* _PROVIDED TEXT_
********************

She’d just like to make a phone call, if that’s okay with Roger Sterling and Don Draper and whoever the third guy is. Really. She’s talking to someone. The flowers are nice but no thank you.

If you don’t mind.

At least she’s showing how easy it is to make friends in magical, marvelous New York! You have to fight off the suitors with a bat; they’re as thick as mosquitos in the Panama Canal construction zone.

Speaking of which, here’s a Digg headline:

ME, MYSELF AND CAPITALISM

Digg’s double mission is “put snooty remarks about capitalism on some stories, and put our own ad pre-rolls in front of other people’s content,” so the little snipe wasn’t unusual. The Vox piece’ subhead says “Coworking spaces, friendship aps, and adult dorms are selling human connection.”

Yes. And?

No, really - and? So? You know who else sells human connections? Restaurants, bars, theaters, buses. They are places were people gather in small groups or individually to have a shared experience that may or may not extend outside of their own group. No one gets worried that the bar or restaurant is charging for food, or requires a purchase; someone has to keep the lights on and the rent paid.

Unless you believe that such things should just happen and there shouldn't be money, in which case okay, here’s a pouch of fruit snacks and a juice box. Why don’t you watch Elmo for a while.

Anyway: the piece talks about the difficulty some people have making friends when they go to college, because they’re removed from their old social systems. Then they have trouble when they enter the workforce, because its “room, office, room again.” As the piece says:

Emily’s experience is far from unusual. Loneliness is pervasive, particularly among younger people. We’re moving across the country, ripping ourselves away from social networks that can take years to construct. We’re delaying marriage and kids, or skipping them entirely.

Maybe . . . maybe we should not do those things? Or understand the consequences? Marriage and kids are literally guaranteed to make you meet new people.

We’re working all the time, often alone, outside the confines of a traditional office and without the camaraderie of coworkers.

I can testify that working outside the traditional office has its downsides, and I need to go to the office everyday precisely to get a draught of that camaraderie. But it’s also a cautionary lesson about putting all your emotions into your career.

Bottom line: some places are selling co-working spaces or communal living, and there are apps that help you make friends. Loneliness has been commodified, etc etc. A sign of our horrible society.

Two lessons I didn’t read: 1. Join a church, and even if you’re not religious you’ll find one loosey-goosey enough to suit your views.

2: maybe New York and San Francisco aren’t good places for making friends? Something about the size of the place - you know, the virtuous density - works against human connection?

********************

* _DATA_
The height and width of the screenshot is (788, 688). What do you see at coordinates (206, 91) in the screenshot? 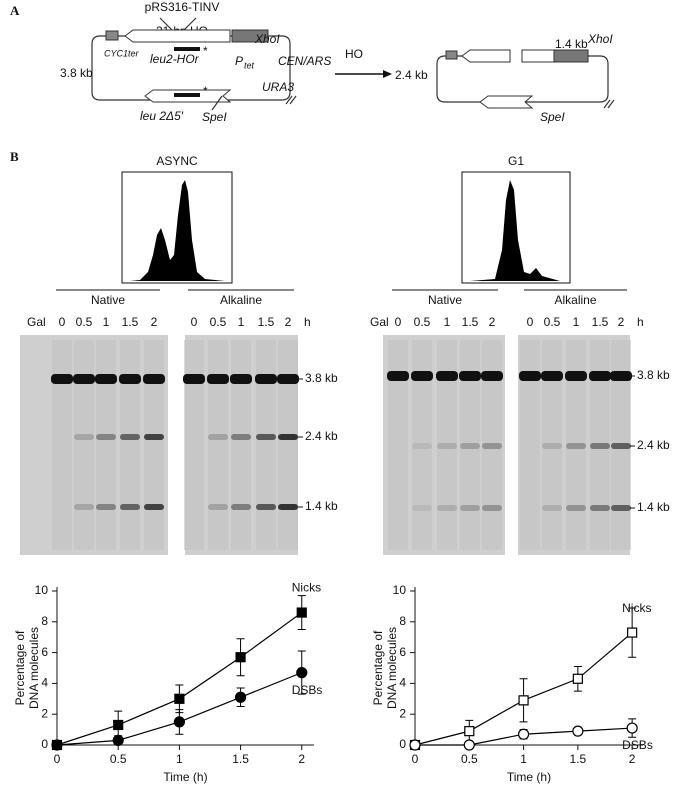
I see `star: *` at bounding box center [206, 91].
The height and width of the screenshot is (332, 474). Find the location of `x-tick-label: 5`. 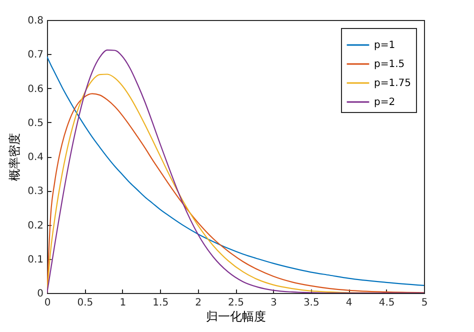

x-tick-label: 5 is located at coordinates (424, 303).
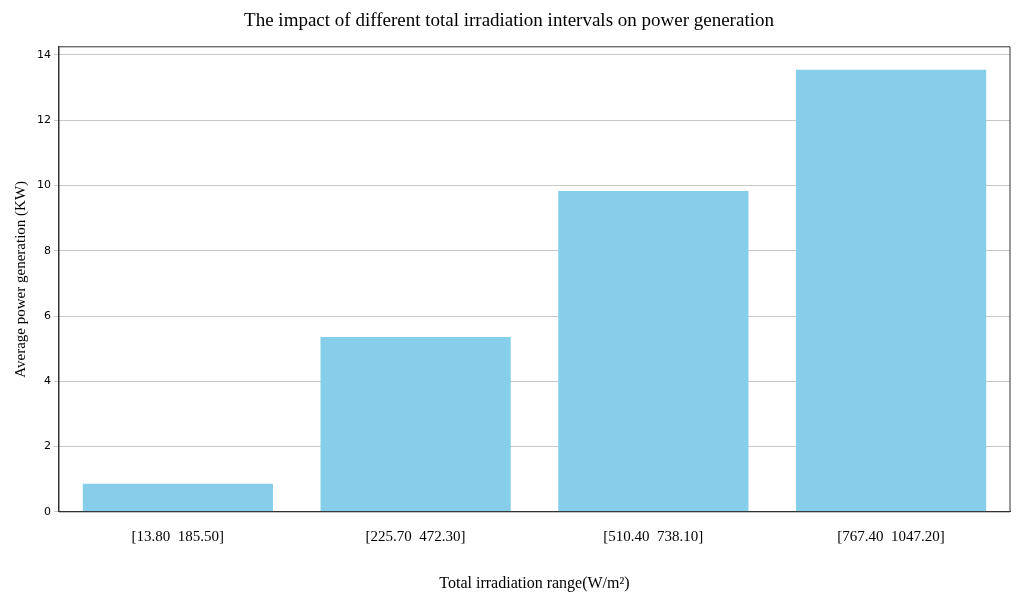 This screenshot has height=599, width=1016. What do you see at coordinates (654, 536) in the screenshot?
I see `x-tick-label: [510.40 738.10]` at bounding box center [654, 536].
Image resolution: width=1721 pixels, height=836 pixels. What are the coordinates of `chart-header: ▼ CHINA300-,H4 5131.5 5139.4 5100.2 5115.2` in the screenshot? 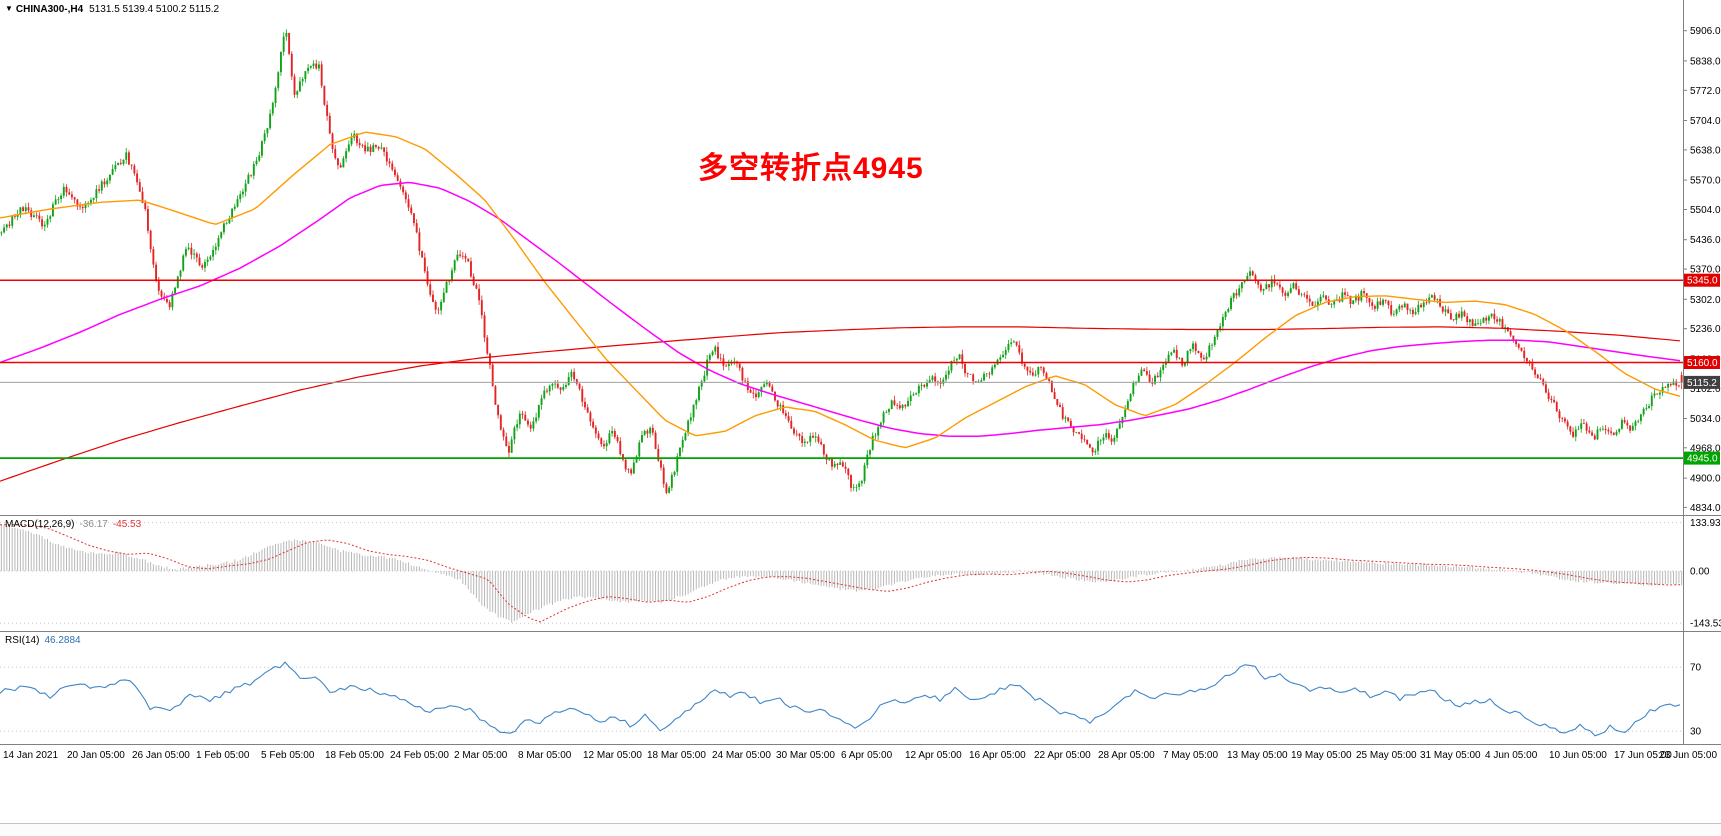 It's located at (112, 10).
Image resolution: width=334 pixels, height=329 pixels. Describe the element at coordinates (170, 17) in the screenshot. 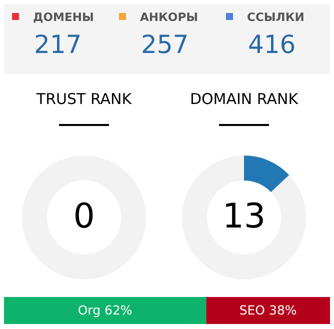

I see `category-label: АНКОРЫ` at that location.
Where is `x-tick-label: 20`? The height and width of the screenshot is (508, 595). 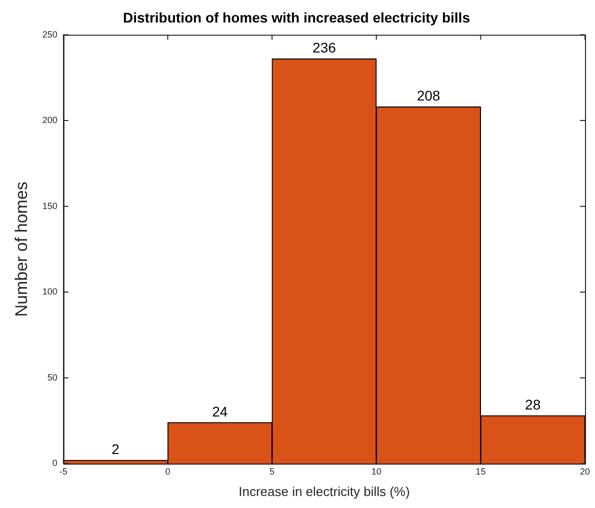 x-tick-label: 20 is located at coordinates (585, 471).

********************

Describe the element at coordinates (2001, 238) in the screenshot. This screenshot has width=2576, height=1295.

********************

In the post about loneliness and commodified connection above, which places does the author name as also selling human connections? List every one.

Restaurants, bars, theaters, buses